Le manganèse est un métal modérément réactif. Il s'oxyde lentement à l'air humide et plus rapidement à température élevée, formant divers oxydes. Il réagit avec l'eau chaude pour libérer de l'hydrogène et se dissout facilement dans les acides dilués en produisant du dihydrogène. Le manganèse peut réagir avec les halogènes, le soufre, l'azote et le carbone à haute température. Ses composés présentent une grande variété d'états d'oxydation, du +2 au +7, ce qui en fait un élément chimiquement très polyvalent. Le dioxyde de manganèse (MnO₂) agit comme un catalyseur dans de nombreuses réactions, notamment la décomposition du peroxyde d'hydrogène. Le permanganate de potassium (KMnO₄) est un oxydant puissant largement utilisé en chimie analytique et dans le traitement de l'eau.

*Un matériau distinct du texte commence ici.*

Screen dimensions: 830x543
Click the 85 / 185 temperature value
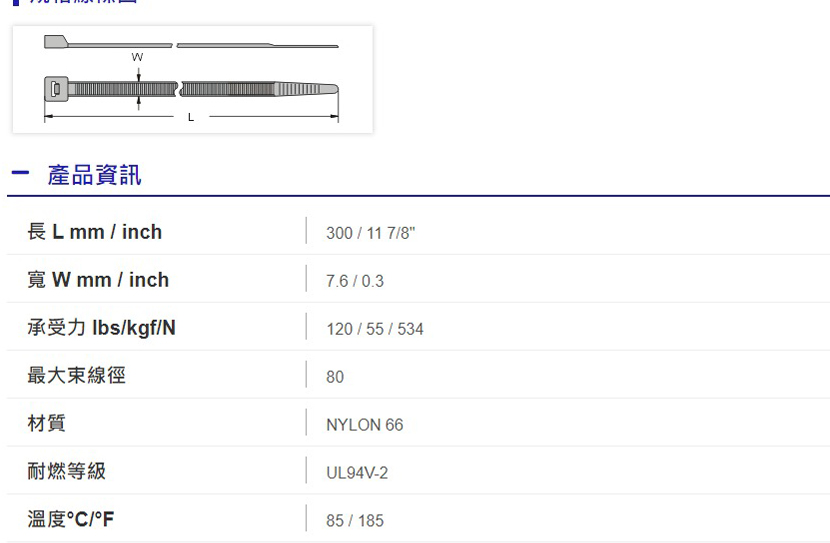(x=355, y=521)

Le manganèse est un oligo-élément essentiel pour tous les organismes vivants. Il joue un rôle crucial comme cofacteur enzymatique dans de nombreuses réactions biochimiques. Chez les plantes, le manganèse est indispensable à la photosynthèse, participant directement à la photolyse de l'eau dans le photosystème II. Chez les animaux et les humains, il est nécessaire au métabolisme des glucides, des acides aminés et du cholestérol. Le manganèse active plusieurs enzymes importantes, notamment la superoxyde dismutase mitochondriale (SOD2), qui protège les cellules contre les dommages oxydatifs. Il participe également à la formation osseuse, à la coagulation sanguine et au fonctionnement du système nerveux. Une carence en manganèse peut entraîner des troubles de la croissance, des anomalies osseuses et des problèmes reproductifs, bien que ces carences soient rares chez l'homme.

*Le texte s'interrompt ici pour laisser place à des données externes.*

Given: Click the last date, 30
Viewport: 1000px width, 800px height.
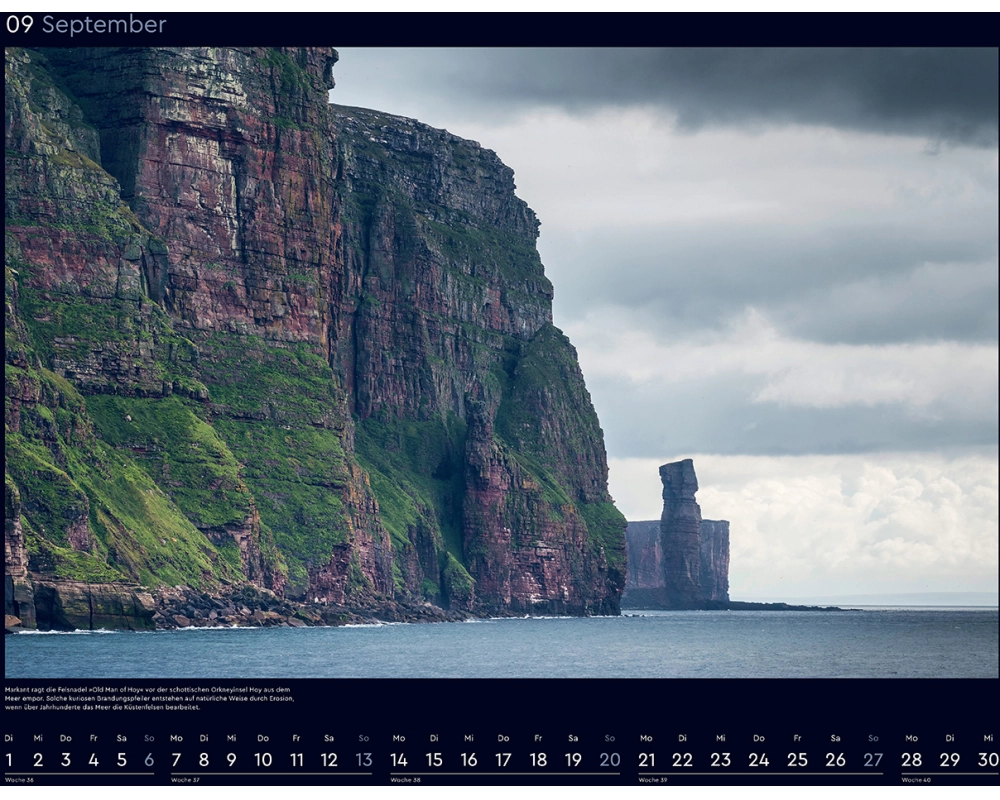Looking at the screenshot, I should (988, 760).
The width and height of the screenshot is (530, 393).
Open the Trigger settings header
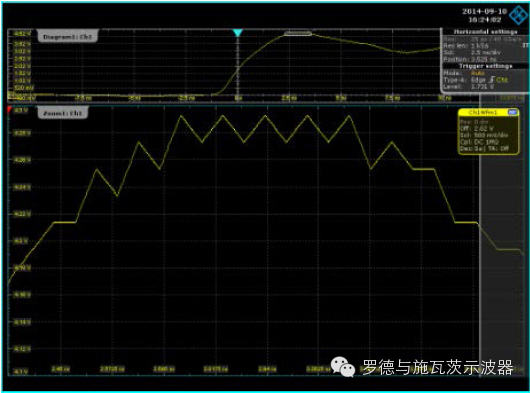coord(485,66)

Le manganèse est produit principalement lors de la nucléosynthèse explosive qui se produit pendant les supernovae de type Ia et les supernovae à effondrement de cœur. Il se forme par capture de neutrons et par des réactions nucléaires impliquant le fer et le chrome dans les couches externes de l'étoile en explosion. L'isotope radioactif \(\,^{53}\mathrm{Mn}\) (demi-vie de 3.7 millions d'années) est particulièrement intéressant car il permet d'étudier les processus d'enrichissement chimique du système solaire primitif. Sa présence dans les météorites anciennes fournit des informations sur le timing de la formation des premiers corps solides du système solaire.

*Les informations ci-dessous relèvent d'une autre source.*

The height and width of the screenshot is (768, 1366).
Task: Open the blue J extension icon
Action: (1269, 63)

Les raies spectrales du manganèse (Mn I, Mn II) sont utilisées en spectroscopie stellaire pour déterminer la composition chimique des étoiles et tracer l'évolution chimique des galaxies. Le rapport manganèse/fer dans les étoiles anciennes aide les astronomes à comprendre les contributions relatives des différents types de supernovae à l'enrichissement chimique de l'Univers. Les nodules de manganèse découverts sur les fonds océaniques terrestres contiennent également du \(\,^{53}\mathrm{Mn}\) cosmogénique, permettant de les dater et d'étudier les processus géologiques sur de longues échelles de temps.
N.B. :
Le manganèse est le douzième élément le plus abondant dans la croûte terrestre (environ 0.1 % en masse). Il se présente principalement dans des minerais comme la pyrolusite (MnO₂), la rhodochrosite (MnCO₃) et la braunite (Mn₂O₃). Les plus grands gisements se trouvent en Afrique du Sud, en Australie, en Chine et au Gabon. Les nodules polymétalliques des fonds océaniques contiennent également d'importantes quantités de manganèse et représentent une ressource potentielle pour l'avenir. L'extraction et le traitement du manganèse sont relativement simples comparés à d'autres métaux, ce qui explique son utilisation massive dans l'industrie sidérurgique mondiale.